__Required action 1__:
Answer these questions from the text on the lateral ligament complex:
(a) How many bands make up the ligament?
(b) What kind of band is the anterior talofibular ligament?
(c) Which of the three lateral ligaments is the strongest?
__Required action 2__:
For each statement, say whether it agrees with the text on the lateral ligament complex, and quote the words that decide it:
(a) The anterior talofibular ligament attaches to the neck of the talus.
(b) The posterior talofibular ligament runs almost vertically.
(c) The posterior talofibular ligament inhibits external rotation with the ankle in plantarflexion.

__Text under study__:
- - - -

Lateral Ligament Complex
This ligament consists of three bands as follows.
- The anterior talofibular ligament
- The posterior talofibular ligament
- The calcaneofibular ligament
The anterior talofibular ligament
The anterior talofibular ligament is a flat band which passes from the anterior margin of the lateral malleolus to the neck of the talus, just in front of the fibular facet.
The posterior talofibular ligament
The posterior talofibular ligament passes from the lower part of the malleolar fossa (of the fibula) to the lateral tubercle of the talus.
The posterior talofibular ligament is the strongest of the three lateral ligaments. It runs almost horizontally from the fossa in the inner aspect of the tip of the lateral malleolus to the posterior tubercle of the talus.
It inhibits external rotation with the ankle in dorsiflexion. It also assists medial ligaments in restriction of dorsiflexion.
The short fibers can also restrict internal rotation after rupture of the anterior talofibular ligament.
If the calcaneofibular ligament is disrupted, posterior talofibular ligament inhibits adduction with the ankle in dorsiflexion.

- - - -

[Collected data]
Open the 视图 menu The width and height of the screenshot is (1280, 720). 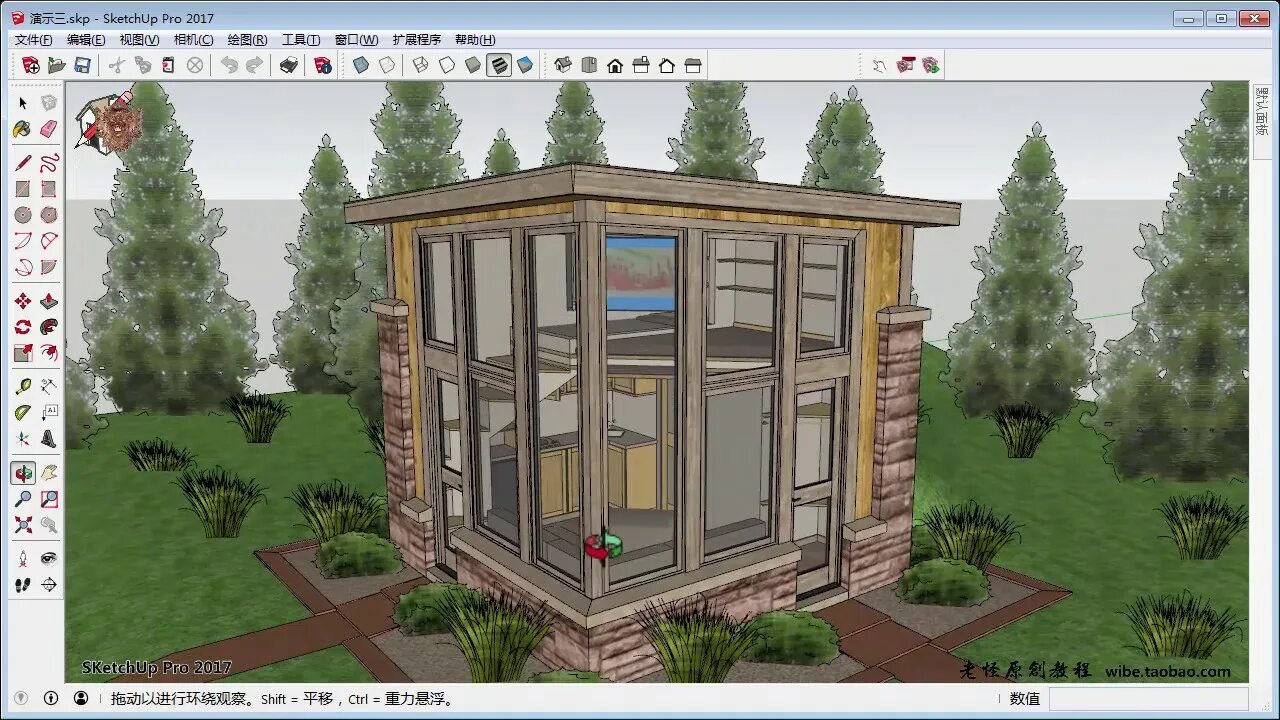pyautogui.click(x=140, y=39)
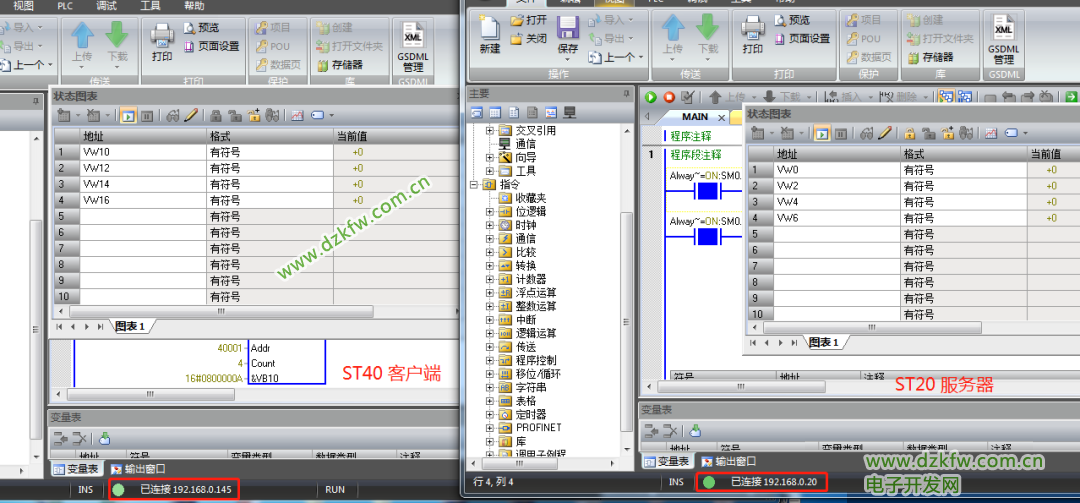
Task: Click 存储器 memory icon in right window ribbon
Action: click(930, 57)
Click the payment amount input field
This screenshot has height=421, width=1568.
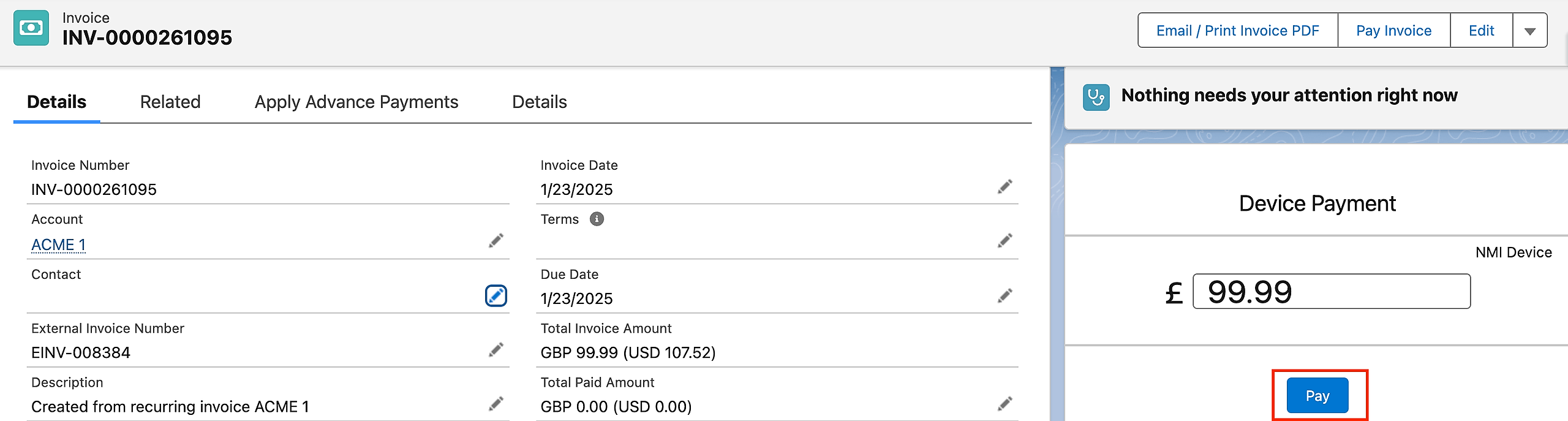click(x=1332, y=292)
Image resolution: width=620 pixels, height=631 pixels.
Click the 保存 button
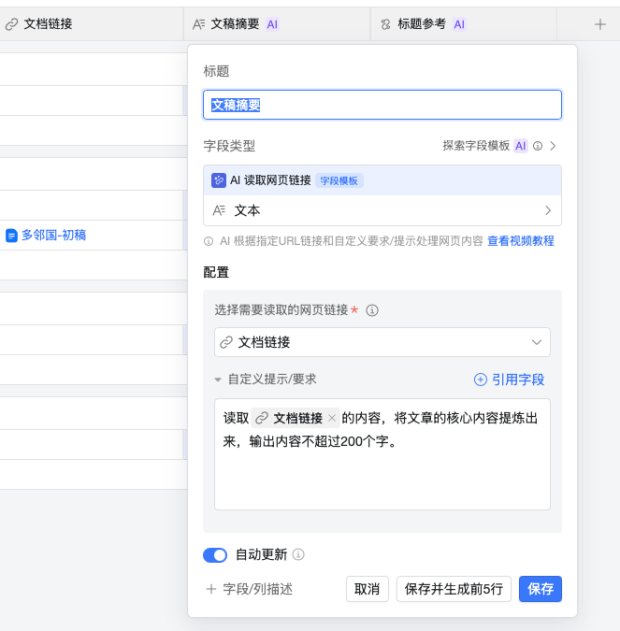(540, 589)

- - - -

__Response area 1__:
(a) Three bands.
(b) A flat band.
(c) The posterior talofibular ligament.

__Response area 2__:
(a) Yes: "passes from the anterior margin of the lateral malleolus to the neck of the talus"
(b) No: "It runs almost horizontally"
(c) No: "It inhibits external rotation with the ankle in dorsiflexion."